Posted at 1 p.m. April 5, 2017

The poisoned wellspring of knowledge

Finding truth in media during age of fake news

Flag Raising

Illustration by Floyd Whiting and
Isaiah Colbert

The current American political climate has brought many once trusted news outlets into question. Terms like “fake news” get used loosely. Authority figures simply referring to news entities can change opinions on them. Many people have a hard time deciding what is real news or they lack the skills and knowledge to determine whether something is factual or not.

The Internet has exacerbated these issues. There are literally thousands of websites that claim to be news sites. Since so many news and political commentary sites have populated the Internet, it can be hard to determine what is true and what isn’t. Consumers should get their news from more than one place and remain skeptical.

Cheyenne City Councilman Richard Johnson said he believes that when sensationalism is addressed by authority figures, it can instantly give more or less credibility to a subject.

“If President Trump did go out and say these web sites are fake news, it gives them credibility. Your site

will probably crash from traffic if the president mentions you,” Johnson said. “By saying you’re not a credible news organization, he just gave you attention by mentioning your name. If he says something like that, half the country is going to try to find out if it’s true and the other half is going to try to figure out if it’s false.”

Johnson also mentioned the fact that some people are going to find the things they want to online, no matter what.

Johnson also said that sensational news sells itself.

“You have to have that zinger of a catch phrase,” Johnson said. “If I were the person running a news agency I would do my best to get on the Presidents’ radar to have him mention me. Sensational or not.”

Joel Funk, Wyoming Tribune Eagle government reporter, had a different opinion.

“Trust no one source,” Funk said. “Attempt to corroborate information you find important or mind-blowing with other sources. Be responsible enough to look into whether that information has legitimacy or it’s meant to incite unrest.”

Funk heavily emphasized using multiple sources. “What I would hope is that people don’t start leaning on sources that pose themselves as the alternate source,” Funk said. “And trust them without a sense of healthy skepticism.”

But it isn’t all doom and gloom.
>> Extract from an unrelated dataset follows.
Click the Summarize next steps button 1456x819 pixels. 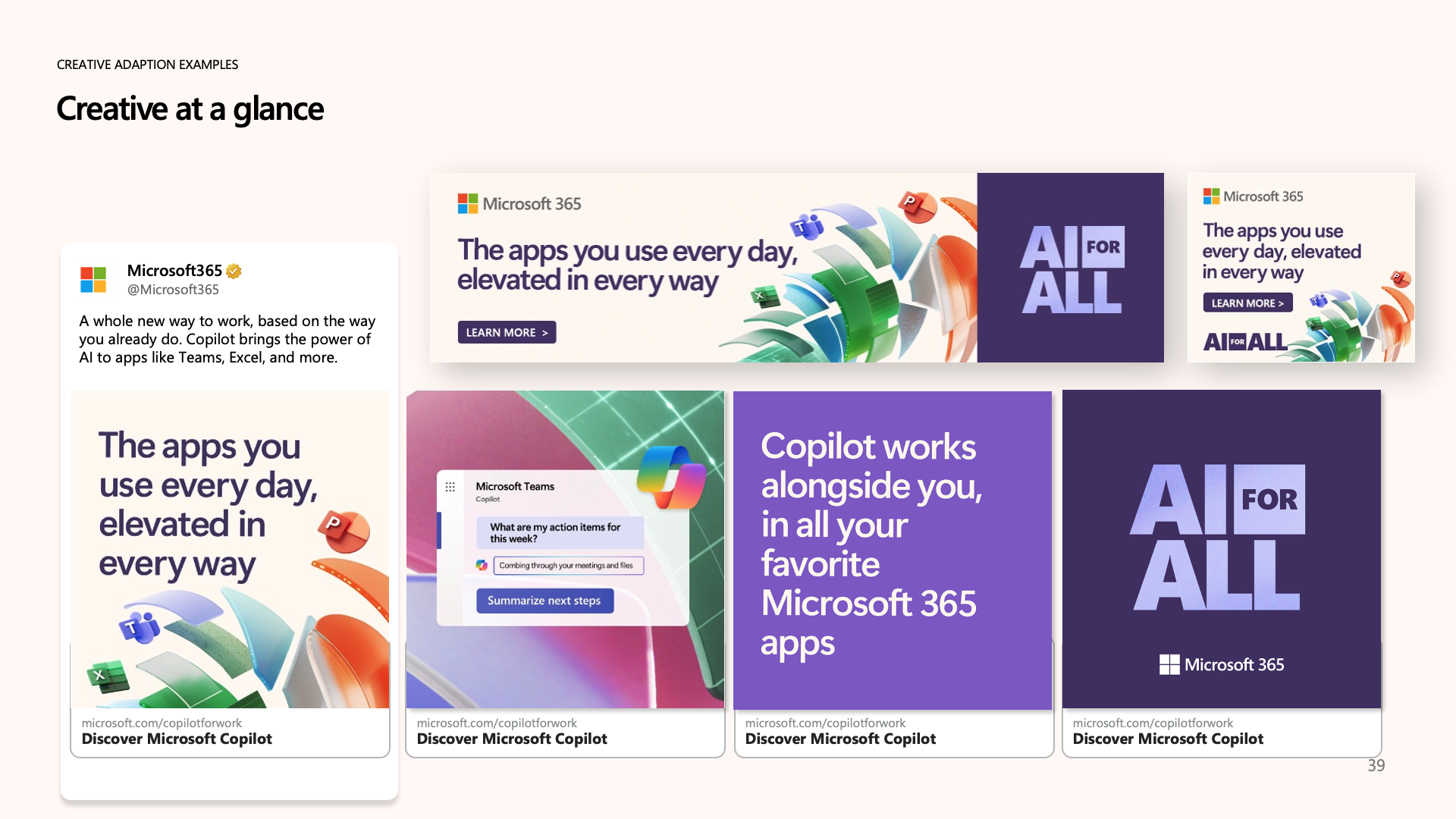(544, 601)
There are many trust worthy resources.

According to the Pew Research Center, though most Americans get their news from local sources, the most trusted large news sources in America are British. The Economist and the BBC top the list.

The Economist is a weekly print magazine but it is also an online news source. The homepage covers the editors’ news choices and important national news while individual countries and topics are accessible through drop-down tabs. The Economist covers important news from all over the world, has a solid reputation for being well researched, well reported, mostly unbiased and it rarely shows up on the fact-checking websites’ naughty lists.
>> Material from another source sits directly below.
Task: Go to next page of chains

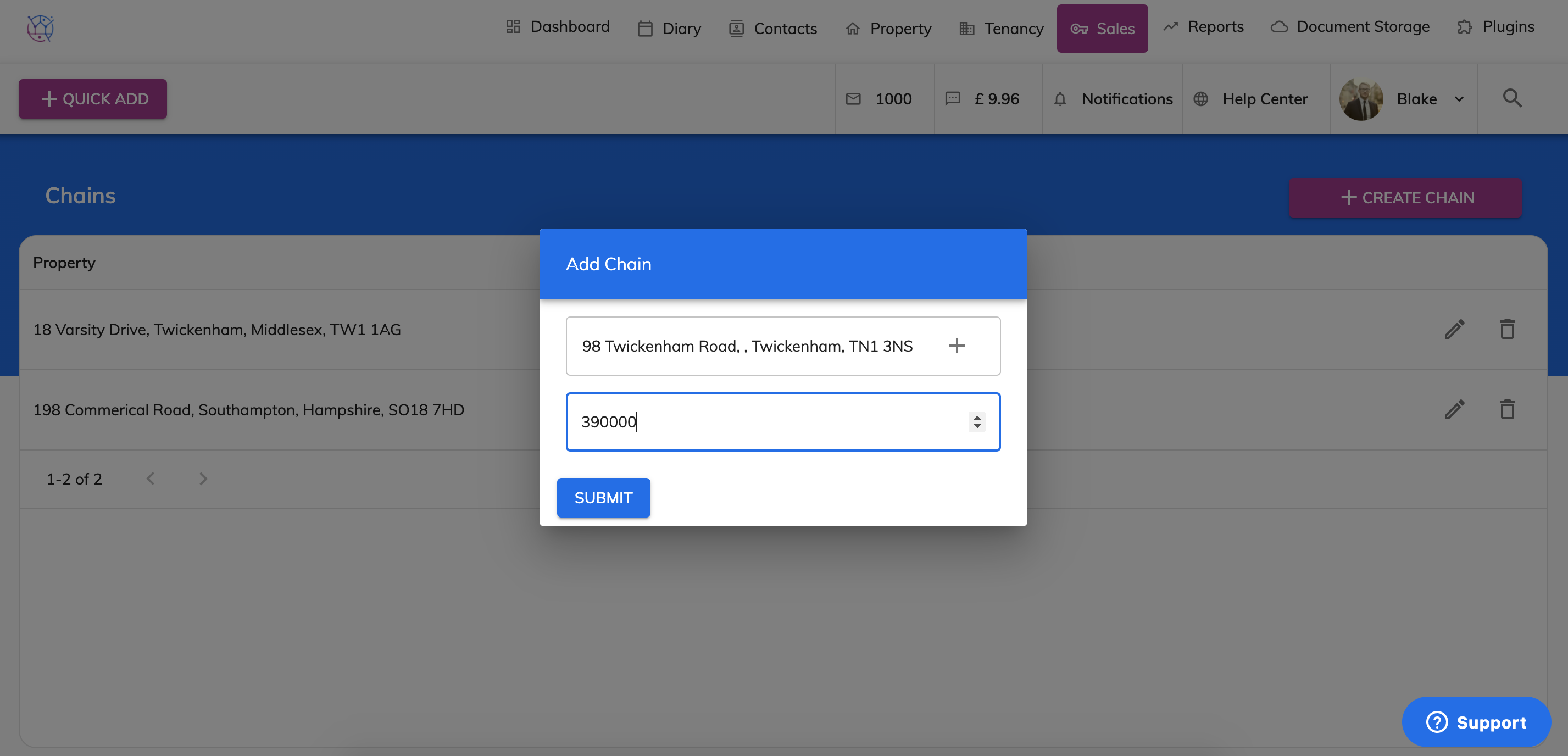Action: coord(203,479)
The BBC is another British news company that has a similar website to The Economist. Minute-to-minute and breaking news headlines the homepage while drop-down menus are used for categories like regions, technology, sports and weather. The BBC is also trustworthy, mostly unbiased and does well on the fact-checking sites, according to Pew research.
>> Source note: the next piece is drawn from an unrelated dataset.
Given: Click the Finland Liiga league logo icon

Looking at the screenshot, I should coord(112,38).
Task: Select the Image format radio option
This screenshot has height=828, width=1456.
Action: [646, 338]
Elizabeth Holloway is a former Cheyenne resident and the production manager for PeaceJam.org, a Nobel Prize-nominated documentary house. She has an interesting take on the mainstream media and the alternatives.

While the previously discussed entities present the news in a fair manner, there are many organizations that do not. InfoWars is a far right fake news and conspiracy theory resource that sprinkles in real reporting to confuse the viewer. The owner of InfoWars, Alex Jones, is a noted conspiracy theorist who says he believes the global elite are planning on enslaving and murdering all the common people in the world.

“I liked Alex Jones better when he was the 9-11 inside job guy, now he’s a bona fide crazy,” Holloway said.

For entertainment purposes InfoWars is great but they should not be treated as a reliable news outlet.

The Young Turks is a far left-leaning alternative news website, YouTube Channel and YouTube network. It is partnered with Al Jazeera Plus, a branch of Al Jazeera English.

Holloway enjoys TYT for entertainment purposes. “I really like The Young Turks for entertainment” Holloway said. “Election night was hilarious to watch on there. You could literally see the host having a mental breakdown.”

She was referring to Cenk Uygur, the owner of TYT that hails from Turkey. Not only did he name his organization after the group that committed the Armenian Genocide, he also openly denies the genocide ever happened. The bias is very strong, Holloway said.

The modern media landscape can be tough to navigate. It is easy to be misled and many groups claiming to be news purposely deceive the public but through proper sourcing and fact checking everyone can determine the good and the bad.